Equivalence partitioning: Equivalence partitioning is designed to minimize the number of test cases by dividing tests in such a way that the system is expected to act the same way for all tests of each equivalence partition. Test inputs would be selected from each partition. Equivalence partitions are designed so that every possible input belongs to one and only one equivalence partition. In short this method is typically used to reduce the total number of test cases to a finite set of testable test cases, still covering maximum requirements.

E.g.: If you are testing for an input box accepting numbers from 1 to 1000 then there is no use in writing thousand test cases for all 1000 valid input numbers plus other test cases for invalid data.

Using equivalence partitioning method above test cases can be divided into three sets of input data called as classes. Each test case is a representative of respective class.
So in above example we can divide our test cases into three equivalence classes of some valid and invalid inputs.

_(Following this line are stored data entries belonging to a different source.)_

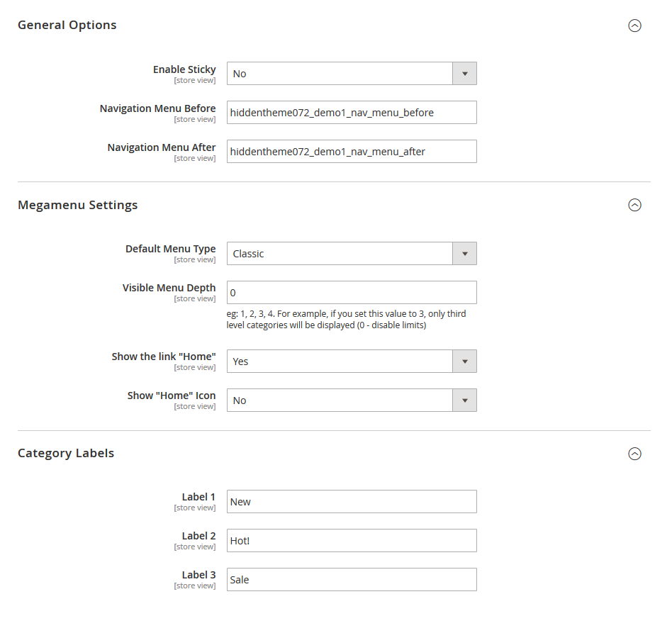Click the store view label under Enable Sticky

tap(195, 80)
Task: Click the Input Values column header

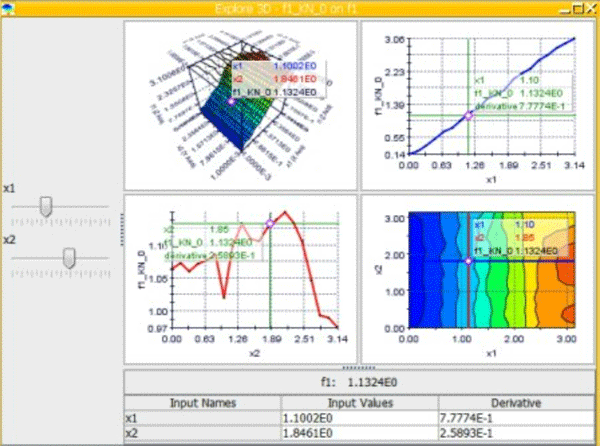Action: coord(360,403)
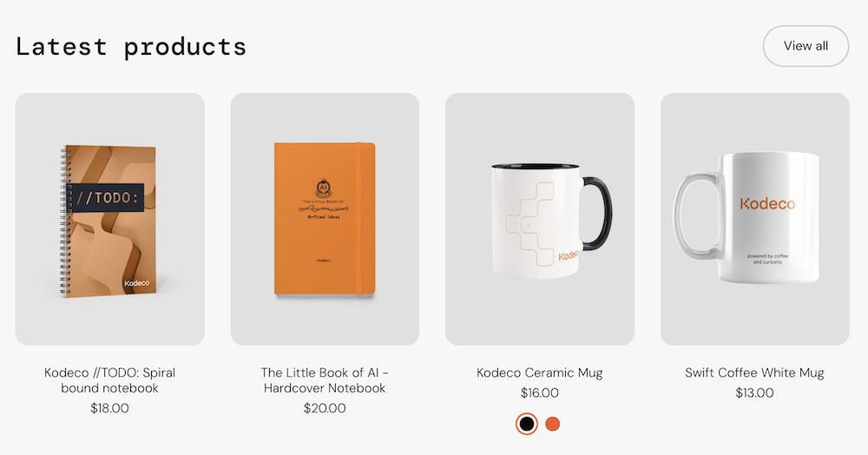Click the $13.00 price label
Viewport: 868px width, 455px height.
754,393
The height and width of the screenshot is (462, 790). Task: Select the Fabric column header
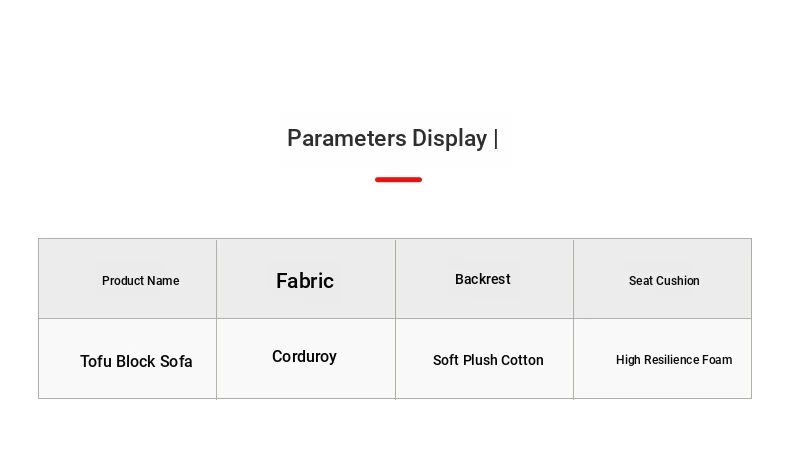306,279
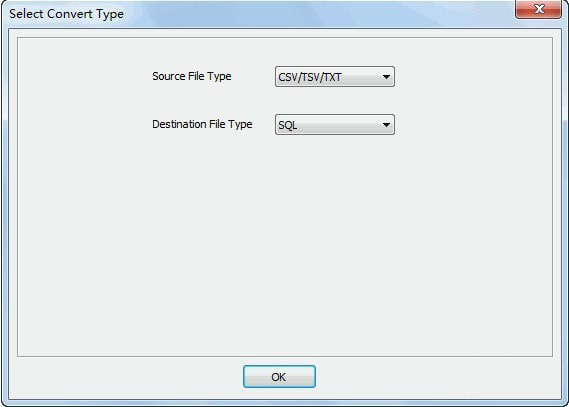Hit the OK button at the bottom

pos(279,377)
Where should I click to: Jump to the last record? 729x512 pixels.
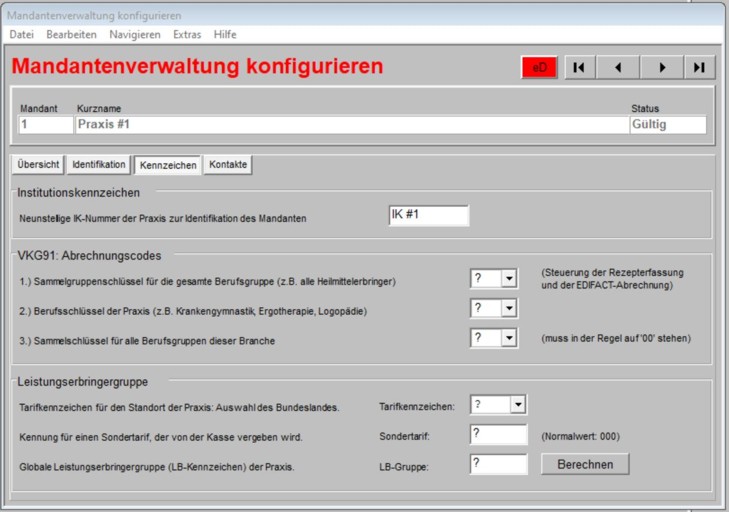point(699,67)
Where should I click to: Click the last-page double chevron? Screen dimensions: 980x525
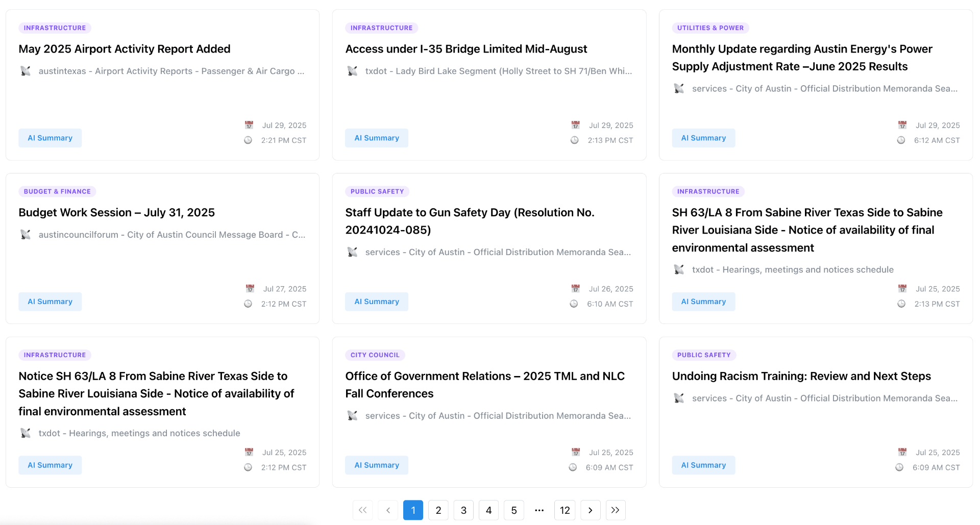coord(616,510)
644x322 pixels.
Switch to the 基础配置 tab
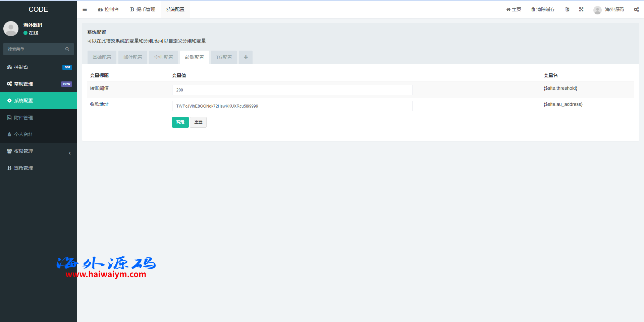click(x=102, y=57)
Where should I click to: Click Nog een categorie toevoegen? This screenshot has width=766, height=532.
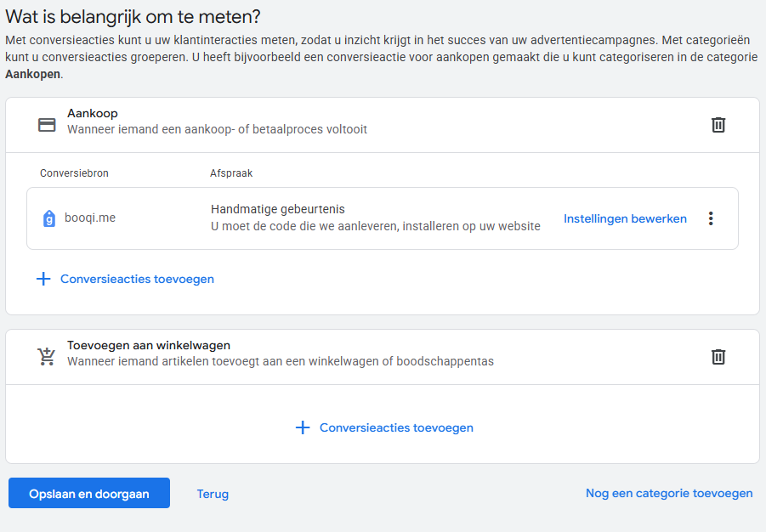tap(669, 493)
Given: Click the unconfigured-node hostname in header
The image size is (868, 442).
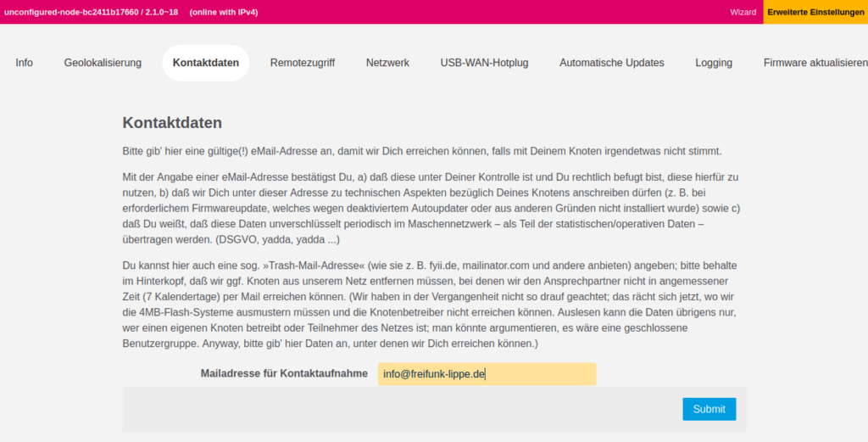Looking at the screenshot, I should (92, 12).
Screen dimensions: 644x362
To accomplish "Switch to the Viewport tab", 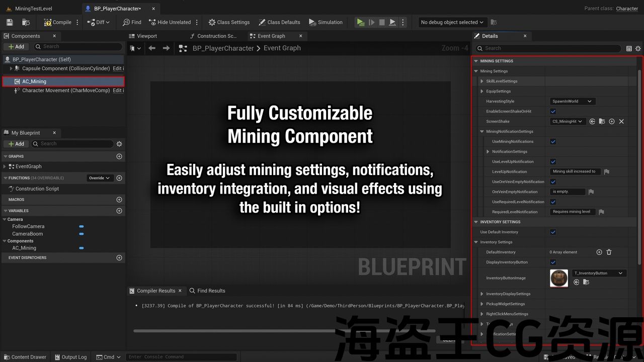I will (146, 36).
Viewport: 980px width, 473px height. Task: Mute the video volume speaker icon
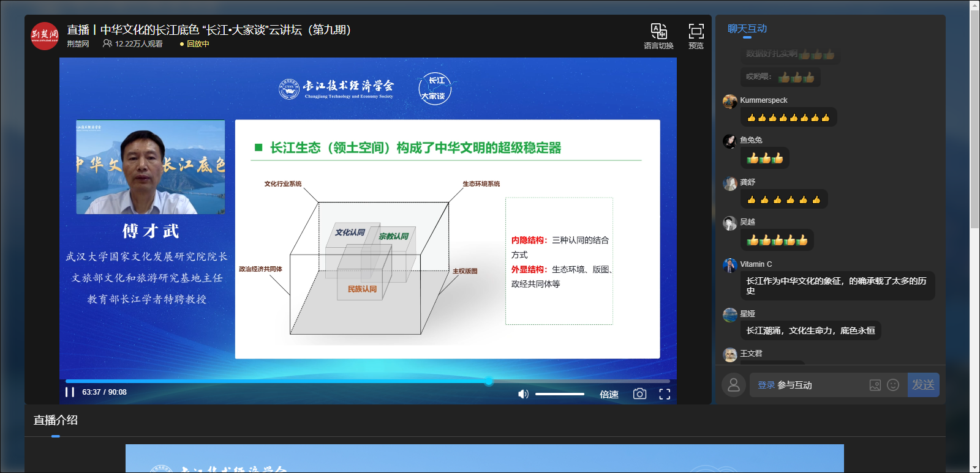[x=523, y=394]
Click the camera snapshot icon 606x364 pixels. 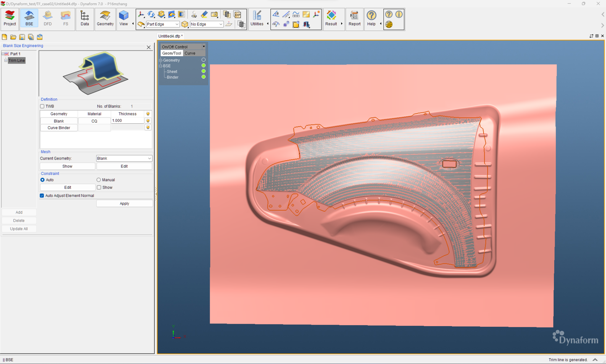pyautogui.click(x=215, y=14)
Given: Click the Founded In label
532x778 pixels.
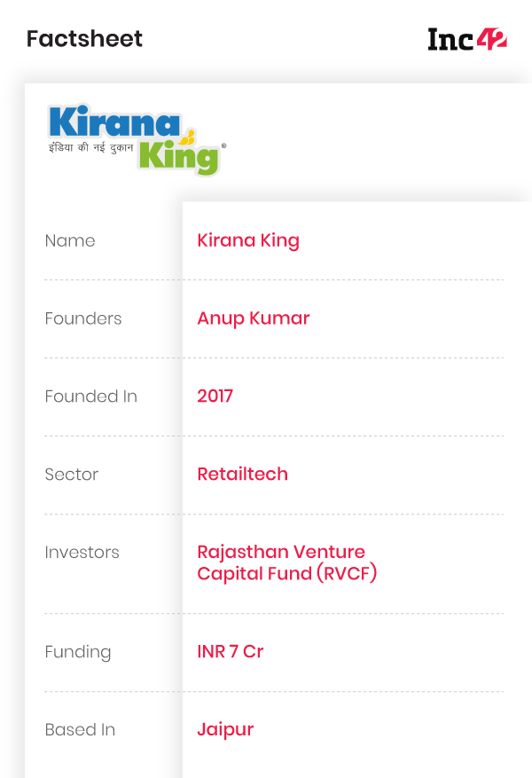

Test cases for input box accepting numbers between 1 and 1000 using Equivalence Partitioning:
1) One input data class with all valid inputs. Pick a single value from range 1 to 1000 as a valid test case. If you select other values between 1 and 1000 then result is going to be same. So one test case for valid input data should be sufficient.
2) Input data class with all values below lower limit. I.e. any value below 1, as a invalid input data test case.
3) Input data with any value greater than 1000 to represent third invalid input class.

So using equivalence partitioning you have categorized all possible test cases into three classes. Test cases with other values from any class should give you the same result.



Boundary-value Analysis: if there is a range kind of input the technique used by the test engineer to develop the test cases for that range is called as boundary value analysis.

If there is a requirement that the value ranges from 10-300
The tests will be
1. i/p :10= pass
2. i/p : 10-1 = Fail
3. i/p : value btn 11-299 , any one value - Pass
4. i/p : 300 = pass
5. i/p 300+1 = Fail



Negative Testing:
Characters take around 10… try to enter more than 10 characters…. System will not accept more than 10…try to enter special characters...



Error Guessing:
As the name suggests you can guess the scenario/procedure based on the experience.